--- Records for the exercise Enclosed Below ---

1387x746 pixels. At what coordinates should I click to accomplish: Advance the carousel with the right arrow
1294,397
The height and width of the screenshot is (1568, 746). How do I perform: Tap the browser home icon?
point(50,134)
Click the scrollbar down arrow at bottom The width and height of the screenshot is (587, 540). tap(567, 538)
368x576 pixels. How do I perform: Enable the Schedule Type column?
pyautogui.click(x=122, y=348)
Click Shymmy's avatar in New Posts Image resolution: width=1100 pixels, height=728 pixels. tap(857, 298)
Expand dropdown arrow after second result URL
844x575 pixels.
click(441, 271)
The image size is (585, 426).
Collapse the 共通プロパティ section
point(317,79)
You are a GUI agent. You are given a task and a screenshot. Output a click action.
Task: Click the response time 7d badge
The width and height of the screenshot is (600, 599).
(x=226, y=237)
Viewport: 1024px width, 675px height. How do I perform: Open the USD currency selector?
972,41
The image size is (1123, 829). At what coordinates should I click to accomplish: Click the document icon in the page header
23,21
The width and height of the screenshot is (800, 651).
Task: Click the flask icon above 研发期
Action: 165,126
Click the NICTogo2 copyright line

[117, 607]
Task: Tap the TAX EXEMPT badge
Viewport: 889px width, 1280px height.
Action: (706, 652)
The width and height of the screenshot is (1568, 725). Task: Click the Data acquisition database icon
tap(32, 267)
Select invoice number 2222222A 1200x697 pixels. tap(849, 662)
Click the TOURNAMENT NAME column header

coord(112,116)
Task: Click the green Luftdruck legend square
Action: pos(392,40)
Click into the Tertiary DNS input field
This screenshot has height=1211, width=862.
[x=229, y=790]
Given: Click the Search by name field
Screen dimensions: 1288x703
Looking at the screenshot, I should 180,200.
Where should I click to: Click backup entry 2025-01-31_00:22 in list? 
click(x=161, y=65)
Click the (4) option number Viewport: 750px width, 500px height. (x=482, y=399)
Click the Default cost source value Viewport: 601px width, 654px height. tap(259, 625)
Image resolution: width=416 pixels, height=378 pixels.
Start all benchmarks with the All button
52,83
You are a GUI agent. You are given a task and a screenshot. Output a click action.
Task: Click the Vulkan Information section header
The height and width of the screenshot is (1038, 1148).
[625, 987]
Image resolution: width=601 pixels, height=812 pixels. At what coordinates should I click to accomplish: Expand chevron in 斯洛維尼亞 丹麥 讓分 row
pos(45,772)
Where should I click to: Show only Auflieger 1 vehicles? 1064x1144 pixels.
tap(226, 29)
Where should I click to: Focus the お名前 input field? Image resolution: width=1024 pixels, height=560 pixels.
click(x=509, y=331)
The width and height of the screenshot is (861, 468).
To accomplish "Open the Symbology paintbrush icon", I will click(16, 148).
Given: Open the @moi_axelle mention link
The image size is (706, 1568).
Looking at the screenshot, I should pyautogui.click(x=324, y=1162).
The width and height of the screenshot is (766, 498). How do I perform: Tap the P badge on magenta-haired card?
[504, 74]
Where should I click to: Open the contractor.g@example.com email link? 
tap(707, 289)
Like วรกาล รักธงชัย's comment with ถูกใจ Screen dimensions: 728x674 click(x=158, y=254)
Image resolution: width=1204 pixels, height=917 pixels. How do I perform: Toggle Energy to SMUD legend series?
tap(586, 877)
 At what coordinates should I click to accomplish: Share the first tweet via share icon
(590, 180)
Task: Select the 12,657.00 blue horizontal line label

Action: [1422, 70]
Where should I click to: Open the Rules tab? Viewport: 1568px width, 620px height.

--- End of Enclosed Records for the exercise ---

**Problem:** Repeat the material, keeping every word exactly as it is.

**Your response:**
1387x746 pixels. At what coordinates should I click to accomplish: Advance the carousel with the right arrow
1294,397
The height and width of the screenshot is (1568, 746). How do I perform: Tap the browser home icon?
point(50,134)
Click the scrollbar down arrow at bottom The width and height of the screenshot is (587, 540). tap(567, 538)
368x576 pixels. How do I perform: Enable the Schedule Type column?
pyautogui.click(x=122, y=348)
Click Shymmy's avatar in New Posts Image resolution: width=1100 pixels, height=728 pixels. tap(857, 298)
Expand dropdown arrow after second result URL
844x575 pixels.
click(441, 271)
The image size is (585, 426).
Collapse the 共通プロパティ section
point(317,79)
You are a GUI agent. You are given a task and a screenshot. Output a click action.
Task: Click the response time 7d badge
The width and height of the screenshot is (600, 599).
(x=226, y=237)
Viewport: 1024px width, 675px height. How do I perform: Open the USD currency selector?
972,41
The image size is (1123, 829). At what coordinates should I click to accomplish: Click the document icon in the page header
23,21
The width and height of the screenshot is (800, 651).
Task: Click the flask icon above 研发期
Action: 165,126
Click the NICTogo2 copyright line

[117, 607]
Task: Tap the TAX EXEMPT badge
Viewport: 889px width, 1280px height.
Action: (706, 652)
The width and height of the screenshot is (1568, 725). Task: Click the Data acquisition database icon
tap(32, 267)
Select invoice number 2222222A 1200x697 pixels. tap(849, 662)
Click the TOURNAMENT NAME column header

coord(112,116)
Task: Click the green Luftdruck legend square
Action: pos(392,40)
Click into the Tertiary DNS input field
This screenshot has height=1211, width=862.
[x=229, y=790]
Given: Click the Search by name field
Screen dimensions: 1288x703
Looking at the screenshot, I should 180,200.
Where should I click to: Click backup entry 2025-01-31_00:22 in list? 
click(x=161, y=65)
Click the (4) option number Viewport: 750px width, 500px height. (x=482, y=399)
Click the Default cost source value Viewport: 601px width, 654px height. tap(259, 625)
Image resolution: width=416 pixels, height=378 pixels.
Start all benchmarks with the All button
52,83
You are a GUI agent. You are given a task and a screenshot. Output a click action.
Task: Click the Vulkan Information section header
The height and width of the screenshot is (1038, 1148).
[625, 987]
Image resolution: width=601 pixels, height=812 pixels. At what coordinates should I click to accomplish: Expand chevron in 斯洛維尼亞 丹麥 讓分 row
pos(45,772)
Where should I click to: Show only Auflieger 1 vehicles? 1064x1144 pixels.
tap(226, 29)
Where should I click to: Focus the お名前 input field? Image resolution: width=1024 pixels, height=560 pixels.
click(x=509, y=331)
The width and height of the screenshot is (861, 468).
To accomplish "Open the Symbology paintbrush icon", I will click(16, 148).
Given: Open the @moi_axelle mention link
The image size is (706, 1568).
Looking at the screenshot, I should pyautogui.click(x=324, y=1162).
The width and height of the screenshot is (766, 498). How do I perform: Tap the P badge on magenta-haired card?
[504, 74]
Where should I click to: Open the contractor.g@example.com email link? 
tap(707, 289)
Like วรกาล รักธงชัย's comment with ถูกใจ Screen dimensions: 728x674 click(x=158, y=254)
Image resolution: width=1204 pixels, height=917 pixels. How do I perform: Toggle Energy to SMUD legend series?
tap(586, 877)
 At what coordinates should I click to accomplish: Share the first tweet via share icon
(590, 180)
Task: Select the 12,657.00 blue horizontal line label

Action: [1422, 70]
Where should I click to: Open the Rules tab? Viewport: 1568px width, 620px height.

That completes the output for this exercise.